Exercise prompt
What is the count of lines in the data that hold the string "Ansiedad"? State the number alone.

Records supplied

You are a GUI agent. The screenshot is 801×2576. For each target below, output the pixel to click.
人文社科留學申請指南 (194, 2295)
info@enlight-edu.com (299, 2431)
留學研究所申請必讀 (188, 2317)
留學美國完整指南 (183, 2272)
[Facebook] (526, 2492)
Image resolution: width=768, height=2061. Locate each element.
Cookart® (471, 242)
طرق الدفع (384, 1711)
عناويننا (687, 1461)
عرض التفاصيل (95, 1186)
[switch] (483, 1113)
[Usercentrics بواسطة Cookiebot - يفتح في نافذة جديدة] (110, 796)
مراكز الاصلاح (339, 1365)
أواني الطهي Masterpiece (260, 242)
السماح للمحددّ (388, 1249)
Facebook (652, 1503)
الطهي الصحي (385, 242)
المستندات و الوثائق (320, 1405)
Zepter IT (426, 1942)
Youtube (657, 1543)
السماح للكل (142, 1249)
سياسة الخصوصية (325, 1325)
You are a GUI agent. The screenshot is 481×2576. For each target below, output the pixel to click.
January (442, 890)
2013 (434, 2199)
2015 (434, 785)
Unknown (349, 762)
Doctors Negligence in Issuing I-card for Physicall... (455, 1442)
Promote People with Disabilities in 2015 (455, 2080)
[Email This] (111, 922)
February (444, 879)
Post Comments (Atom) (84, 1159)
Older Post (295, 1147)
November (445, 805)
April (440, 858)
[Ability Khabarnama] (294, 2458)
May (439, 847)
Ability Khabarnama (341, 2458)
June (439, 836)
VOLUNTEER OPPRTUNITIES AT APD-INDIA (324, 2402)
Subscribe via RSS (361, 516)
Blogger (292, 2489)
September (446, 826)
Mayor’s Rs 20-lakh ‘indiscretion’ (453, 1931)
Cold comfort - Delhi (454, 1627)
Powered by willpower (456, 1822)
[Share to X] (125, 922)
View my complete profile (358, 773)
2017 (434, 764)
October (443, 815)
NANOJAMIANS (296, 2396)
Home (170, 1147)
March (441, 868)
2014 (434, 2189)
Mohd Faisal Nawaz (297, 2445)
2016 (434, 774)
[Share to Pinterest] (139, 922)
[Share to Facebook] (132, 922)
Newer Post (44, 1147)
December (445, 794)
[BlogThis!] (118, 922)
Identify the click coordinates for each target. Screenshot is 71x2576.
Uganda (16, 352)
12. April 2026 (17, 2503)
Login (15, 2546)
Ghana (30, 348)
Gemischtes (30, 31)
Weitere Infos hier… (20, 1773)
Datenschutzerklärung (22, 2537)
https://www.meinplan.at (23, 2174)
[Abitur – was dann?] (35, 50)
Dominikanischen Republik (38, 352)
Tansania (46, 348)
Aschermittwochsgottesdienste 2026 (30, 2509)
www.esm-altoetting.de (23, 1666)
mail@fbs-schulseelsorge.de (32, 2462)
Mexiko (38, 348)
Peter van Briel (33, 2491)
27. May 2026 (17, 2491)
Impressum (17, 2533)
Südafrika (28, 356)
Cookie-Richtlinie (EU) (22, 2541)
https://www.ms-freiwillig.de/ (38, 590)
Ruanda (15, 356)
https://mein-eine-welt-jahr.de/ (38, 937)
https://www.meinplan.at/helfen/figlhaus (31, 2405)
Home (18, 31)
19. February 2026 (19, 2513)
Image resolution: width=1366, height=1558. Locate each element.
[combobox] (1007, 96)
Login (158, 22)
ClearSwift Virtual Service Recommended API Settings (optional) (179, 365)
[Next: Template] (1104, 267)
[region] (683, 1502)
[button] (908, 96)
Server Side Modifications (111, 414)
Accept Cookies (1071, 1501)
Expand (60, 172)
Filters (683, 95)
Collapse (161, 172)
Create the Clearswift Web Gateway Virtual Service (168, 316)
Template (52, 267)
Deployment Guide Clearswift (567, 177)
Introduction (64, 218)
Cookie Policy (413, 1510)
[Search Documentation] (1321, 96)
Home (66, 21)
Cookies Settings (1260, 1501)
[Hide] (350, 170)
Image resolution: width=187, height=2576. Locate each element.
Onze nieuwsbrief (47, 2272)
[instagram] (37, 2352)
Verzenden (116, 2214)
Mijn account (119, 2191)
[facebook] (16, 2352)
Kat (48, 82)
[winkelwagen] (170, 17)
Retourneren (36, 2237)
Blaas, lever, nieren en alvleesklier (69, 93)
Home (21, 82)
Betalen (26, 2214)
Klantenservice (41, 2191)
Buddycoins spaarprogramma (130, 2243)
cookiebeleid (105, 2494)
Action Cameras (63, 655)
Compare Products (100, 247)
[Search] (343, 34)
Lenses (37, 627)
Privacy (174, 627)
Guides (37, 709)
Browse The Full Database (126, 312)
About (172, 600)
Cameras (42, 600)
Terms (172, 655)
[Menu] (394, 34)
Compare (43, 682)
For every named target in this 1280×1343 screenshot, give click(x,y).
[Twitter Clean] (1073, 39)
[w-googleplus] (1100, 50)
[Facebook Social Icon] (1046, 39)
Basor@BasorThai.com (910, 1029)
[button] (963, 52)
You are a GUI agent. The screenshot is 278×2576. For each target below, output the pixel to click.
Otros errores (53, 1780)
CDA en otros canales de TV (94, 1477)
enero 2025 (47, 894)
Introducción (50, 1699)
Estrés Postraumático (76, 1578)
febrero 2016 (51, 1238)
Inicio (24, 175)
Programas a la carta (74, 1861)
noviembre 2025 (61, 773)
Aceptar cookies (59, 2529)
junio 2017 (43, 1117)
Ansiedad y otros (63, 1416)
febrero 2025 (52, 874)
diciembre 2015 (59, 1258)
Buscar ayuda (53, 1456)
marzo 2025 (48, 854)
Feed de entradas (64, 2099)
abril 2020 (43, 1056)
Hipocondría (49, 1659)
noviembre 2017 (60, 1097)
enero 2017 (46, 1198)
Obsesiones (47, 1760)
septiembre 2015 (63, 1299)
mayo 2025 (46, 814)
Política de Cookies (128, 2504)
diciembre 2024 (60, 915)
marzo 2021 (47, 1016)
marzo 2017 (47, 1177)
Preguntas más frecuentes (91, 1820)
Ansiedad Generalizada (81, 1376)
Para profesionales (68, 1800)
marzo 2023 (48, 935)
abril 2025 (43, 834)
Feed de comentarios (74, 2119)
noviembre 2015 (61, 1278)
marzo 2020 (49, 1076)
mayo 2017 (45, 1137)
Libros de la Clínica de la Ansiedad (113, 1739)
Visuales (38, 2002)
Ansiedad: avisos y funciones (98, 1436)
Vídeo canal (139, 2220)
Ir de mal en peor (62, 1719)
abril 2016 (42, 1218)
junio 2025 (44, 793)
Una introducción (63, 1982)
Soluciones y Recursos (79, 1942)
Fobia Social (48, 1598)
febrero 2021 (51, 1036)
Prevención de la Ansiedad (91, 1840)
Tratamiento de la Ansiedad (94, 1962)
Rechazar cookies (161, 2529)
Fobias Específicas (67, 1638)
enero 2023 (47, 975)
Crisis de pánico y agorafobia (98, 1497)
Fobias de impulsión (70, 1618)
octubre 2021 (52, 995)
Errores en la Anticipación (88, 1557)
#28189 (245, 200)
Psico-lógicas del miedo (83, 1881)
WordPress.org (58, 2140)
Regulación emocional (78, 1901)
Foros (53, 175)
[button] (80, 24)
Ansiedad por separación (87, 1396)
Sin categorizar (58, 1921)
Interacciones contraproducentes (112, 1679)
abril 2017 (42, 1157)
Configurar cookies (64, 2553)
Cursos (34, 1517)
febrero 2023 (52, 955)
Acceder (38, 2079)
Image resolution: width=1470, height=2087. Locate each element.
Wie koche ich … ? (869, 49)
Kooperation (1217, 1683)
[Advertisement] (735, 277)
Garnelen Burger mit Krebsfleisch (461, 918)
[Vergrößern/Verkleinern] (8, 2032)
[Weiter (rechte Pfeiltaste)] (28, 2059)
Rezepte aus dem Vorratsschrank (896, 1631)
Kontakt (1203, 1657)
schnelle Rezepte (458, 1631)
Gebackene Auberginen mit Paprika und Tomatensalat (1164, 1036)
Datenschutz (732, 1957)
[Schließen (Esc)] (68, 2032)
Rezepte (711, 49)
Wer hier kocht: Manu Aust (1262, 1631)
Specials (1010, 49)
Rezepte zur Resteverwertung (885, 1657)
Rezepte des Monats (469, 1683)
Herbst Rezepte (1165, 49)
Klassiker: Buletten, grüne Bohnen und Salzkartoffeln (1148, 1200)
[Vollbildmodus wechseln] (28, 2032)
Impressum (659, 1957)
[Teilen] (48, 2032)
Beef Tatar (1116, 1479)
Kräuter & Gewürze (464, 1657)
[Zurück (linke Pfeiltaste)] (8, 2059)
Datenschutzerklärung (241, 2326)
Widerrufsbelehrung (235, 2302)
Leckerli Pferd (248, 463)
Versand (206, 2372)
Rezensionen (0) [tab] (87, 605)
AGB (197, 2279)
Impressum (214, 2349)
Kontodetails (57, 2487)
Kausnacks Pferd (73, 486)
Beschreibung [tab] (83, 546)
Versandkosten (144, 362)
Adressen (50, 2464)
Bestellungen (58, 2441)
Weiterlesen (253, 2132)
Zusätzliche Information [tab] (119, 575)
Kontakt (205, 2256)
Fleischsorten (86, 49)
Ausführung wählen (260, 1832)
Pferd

Solution to this exercise
7